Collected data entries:
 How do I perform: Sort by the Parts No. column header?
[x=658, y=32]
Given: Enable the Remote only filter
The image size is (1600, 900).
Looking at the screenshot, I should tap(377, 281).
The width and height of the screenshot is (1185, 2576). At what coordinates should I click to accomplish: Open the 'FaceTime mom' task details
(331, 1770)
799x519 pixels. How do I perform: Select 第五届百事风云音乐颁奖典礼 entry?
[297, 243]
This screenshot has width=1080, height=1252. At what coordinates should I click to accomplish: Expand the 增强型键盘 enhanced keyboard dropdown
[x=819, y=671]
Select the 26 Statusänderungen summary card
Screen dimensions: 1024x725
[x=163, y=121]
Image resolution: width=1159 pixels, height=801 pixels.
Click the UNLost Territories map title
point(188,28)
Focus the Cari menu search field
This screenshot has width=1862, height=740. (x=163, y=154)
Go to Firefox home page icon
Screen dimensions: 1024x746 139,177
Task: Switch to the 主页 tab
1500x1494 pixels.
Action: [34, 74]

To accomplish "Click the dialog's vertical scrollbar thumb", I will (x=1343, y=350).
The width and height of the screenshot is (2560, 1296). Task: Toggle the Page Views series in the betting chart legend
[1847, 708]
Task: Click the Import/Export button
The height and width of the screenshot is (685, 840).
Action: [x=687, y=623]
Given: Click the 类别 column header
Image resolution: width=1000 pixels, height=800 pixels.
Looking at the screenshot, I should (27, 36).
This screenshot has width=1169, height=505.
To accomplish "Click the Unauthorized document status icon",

- _Problem statement_
Only the last part of the records is wanted. Repeat it exactly, beginning at the line containing "This screenshot has width=1080, height=1252." and ending at the final line.

- _Result_
This screenshot has width=1080, height=1252. At what coordinates should I click to accomplish: Expand the 增强型键盘 enhanced keyboard dropdown
[x=819, y=671]
Select the 26 Statusänderungen summary card
Screen dimensions: 1024x725
[x=163, y=121]
Image resolution: width=1159 pixels, height=801 pixels.
Click the UNLost Territories map title
point(188,28)
Focus the Cari menu search field
This screenshot has width=1862, height=740. (x=163, y=154)
Go to Firefox home page icon
Screen dimensions: 1024x746 139,177
Task: Switch to the 主页 tab
1500x1494 pixels.
Action: [34, 74]

To accomplish "Click the dialog's vertical scrollbar thumb", I will (x=1343, y=350).
The width and height of the screenshot is (2560, 1296). Task: Toggle the Page Views series in the betting chart legend
[1847, 708]
Task: Click the Import/Export button
The height and width of the screenshot is (685, 840).
Action: [x=687, y=623]
Given: Click the 类别 column header
Image resolution: width=1000 pixels, height=800 pixels.
Looking at the screenshot, I should (27, 36).
This screenshot has width=1169, height=505.
To accomplish "Click the Unauthorized document status icon",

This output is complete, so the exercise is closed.